Complete the following =>
- a) According to the news article about the Cargill plant in High River, what share of Canada's federally regulated beef does the plant process?
- b) Carry on the news article about the Cargill plant reopening, picking up after its final sentence.

Source document =>

Calgary Herald

Cargill plant set to reopen despite union opposition

- JAKE EDMISTON

An Alberta meat-packing plant that is the site of Canada’s largest COVID-19 outbreak appears set to reopen Monday despite intense opposition from the union that represents its workers.

Operations at Cargill Inc.’s major slaughterh­ouse and cutting facility in High River have been on pause for two weeks after an outbreak saw nearly half of its 2,000 employees test positive for the virus.

The Cargill plant, which processes 35 per cent of all federally regulated beef in Canada, said it was ready to restart slaughteri­ng on Monday at a reduced capacity, after adding extra safety measures and

conducting a thorough cleaning of the plant.

But the United Food and Commercial Workers (UFCW) Local 401 wasn’t convinced the changes went far enough, so it filed a complaint on Friday asking the Alberta labour relations board to intervene and stop the Monday reopening.

Over the weekend, the labour board held mediation talks between union representa­tives and Cargill.

Records =>
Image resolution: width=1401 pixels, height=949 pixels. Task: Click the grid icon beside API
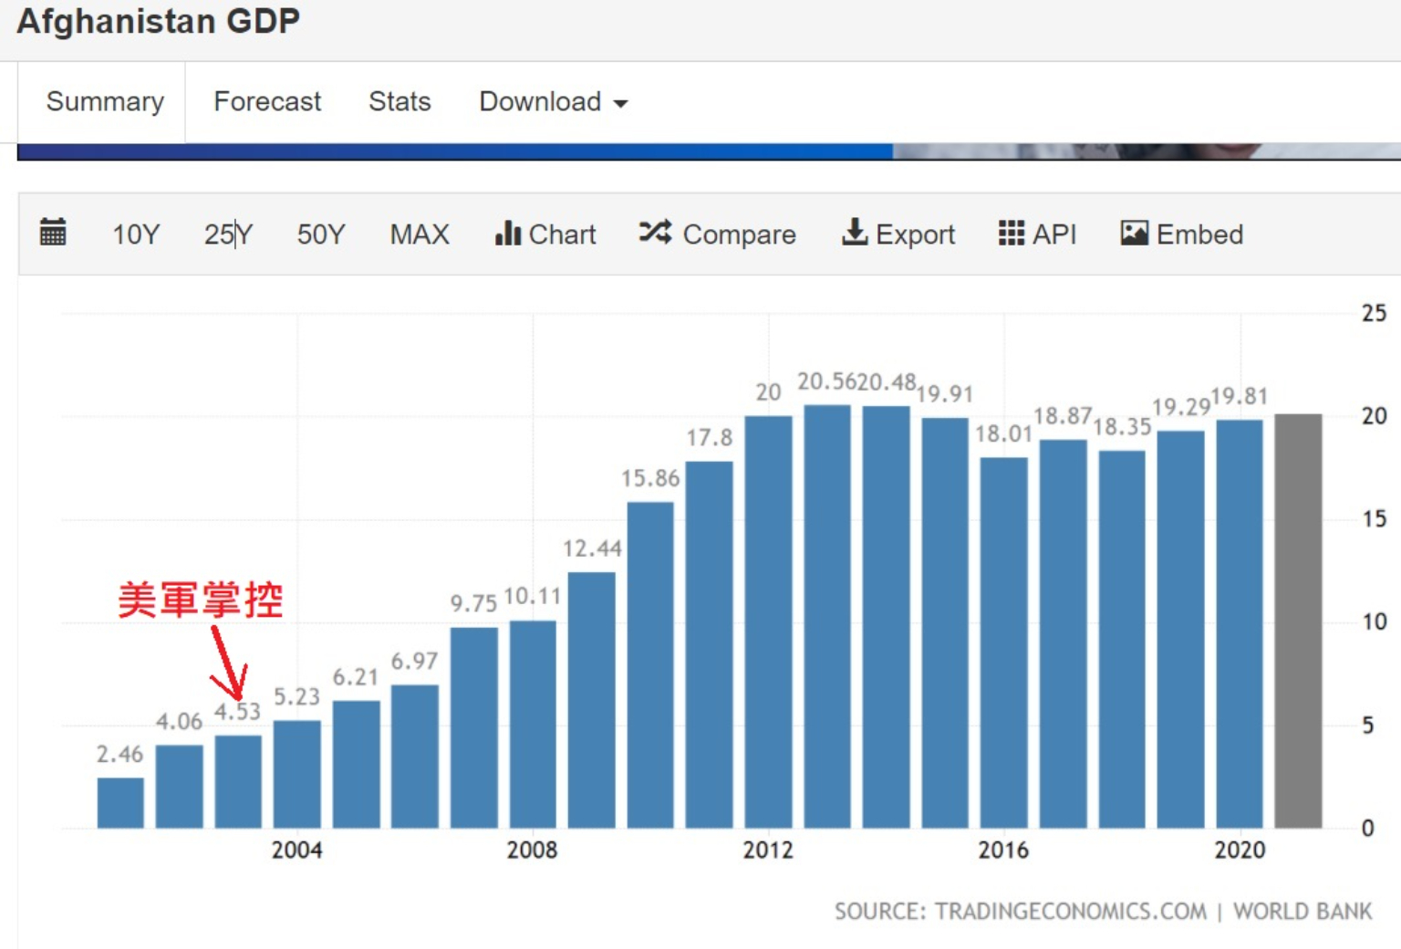(x=1011, y=234)
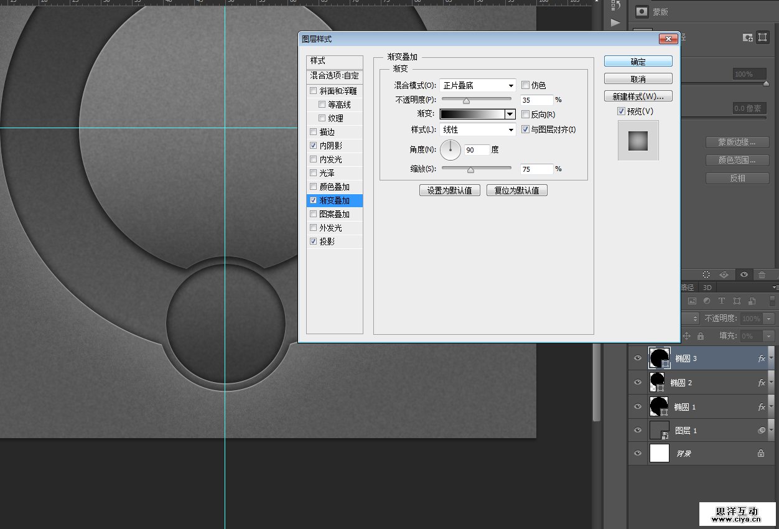
Task: Click the apply mask icon
Action: [x=725, y=274]
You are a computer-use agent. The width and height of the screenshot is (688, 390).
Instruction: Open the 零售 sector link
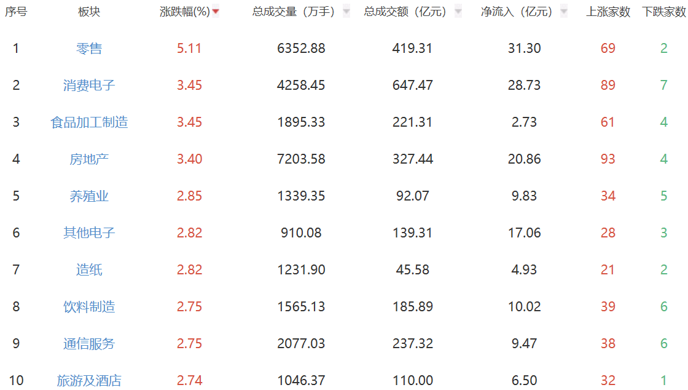click(89, 49)

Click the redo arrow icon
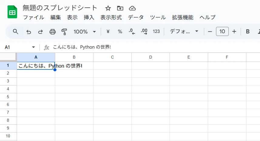tap(40, 31)
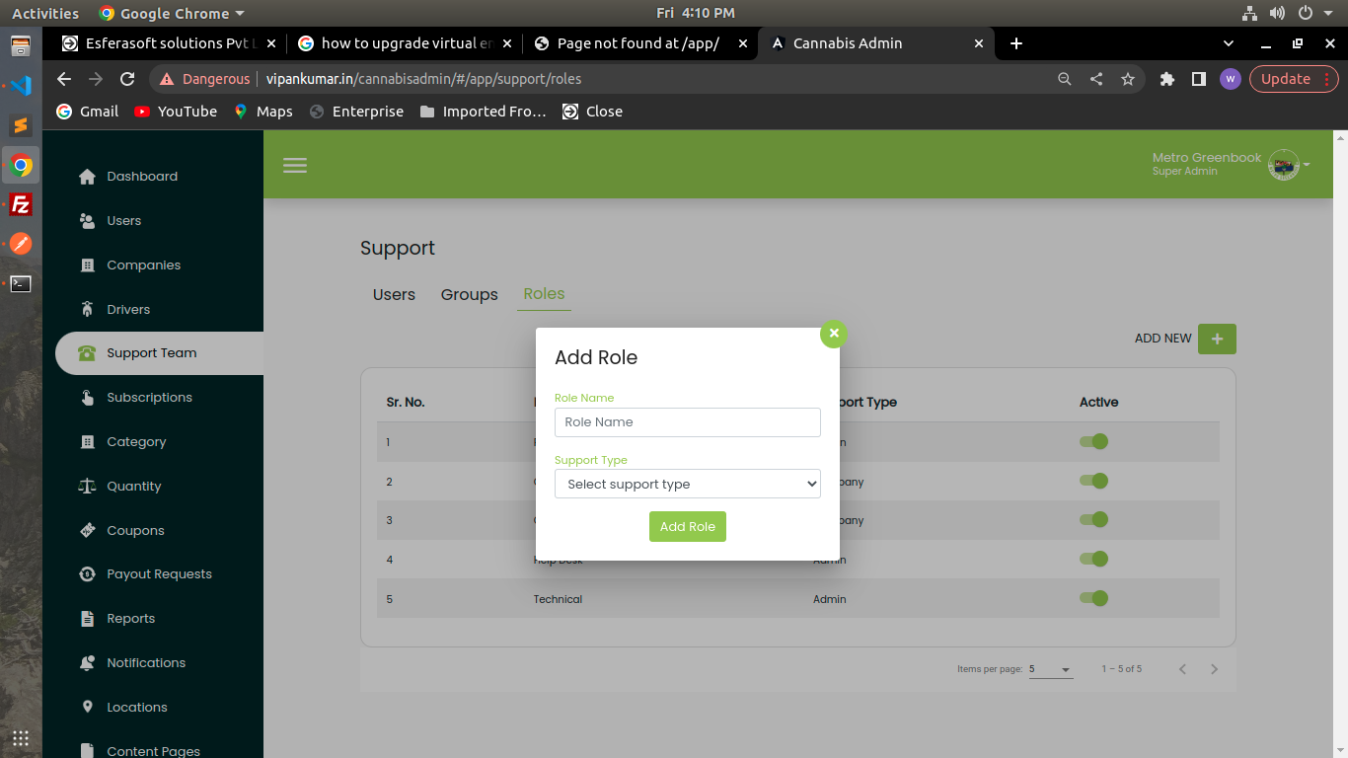Open FileZilla from the Ubuntu dock
Image resolution: width=1348 pixels, height=758 pixels.
[21, 205]
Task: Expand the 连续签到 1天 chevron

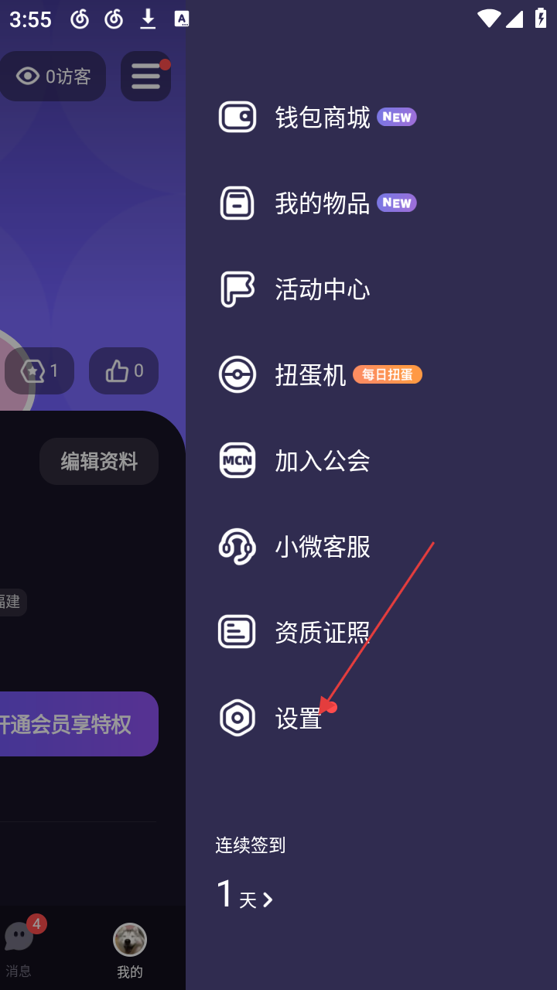Action: (x=268, y=900)
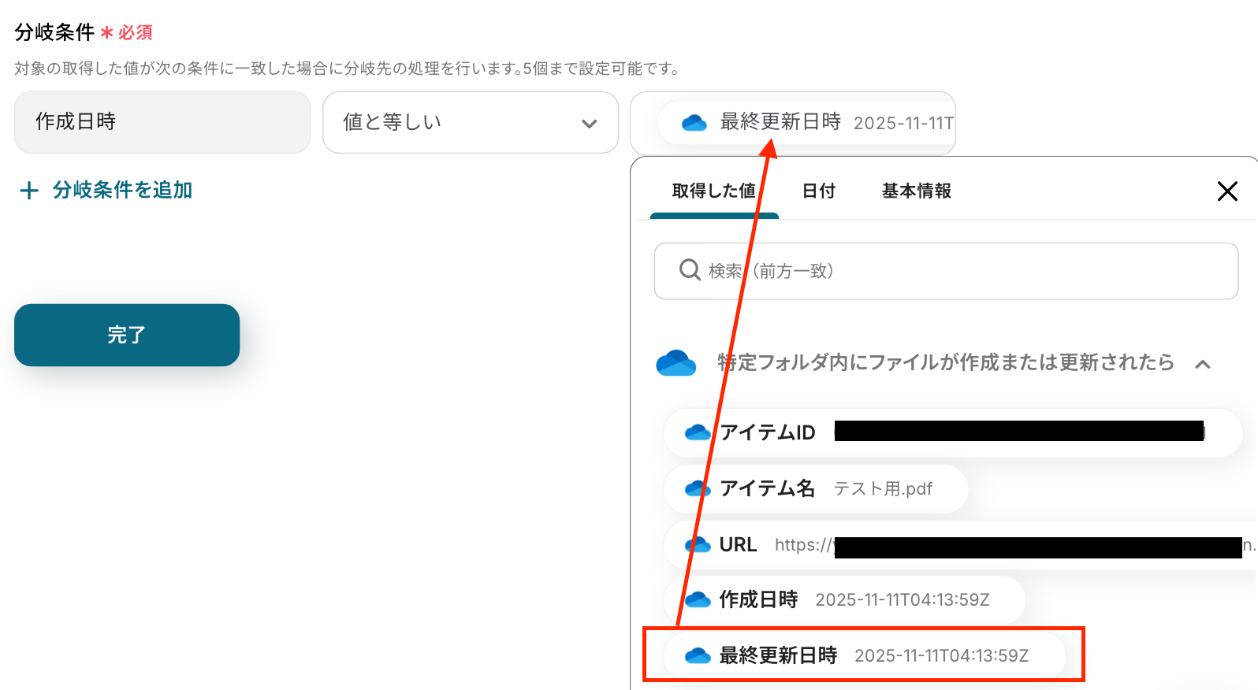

Answers given =>
- a) 35 per cent of all federally regulated beef in Canada.

- b)
But as of Sunday evening the two sides had not come to an agreement.

“They’ve been going at it hard.

“Both sides and the mediation have been working hard at it,” said William Johnson, chair of the labour relations board.

“I don’t know what the outcomes are going to be.”

An official labour board hearing on the union’s complaint isn’t scheduled until Thursday. So if Cargill doesn’t agree to postpone the reopening in mediation talks Sunday, the plant is clear to reopen as planned Monday morning. At the time of print deadline on Sunday night, there was no resolution, the union said.

“We shouldn’t have to go through all of this in order to have a voice. We shouldn’t have to engage in all these legal proceeding­s in order to be heard,” UFCW spokesman Michael Hughes said Sunday.

The High River outbreak was the worst in a series of outbreaks in cramped meat packing plants across the country, a problem that has imperilled supply chains and threatened the livelihood­s of Canadian cattle ranchers who now have far fewer places to send their cows to slaughter. As of last week, 921 workers at the plant had tested positive for the virus and one employee had died.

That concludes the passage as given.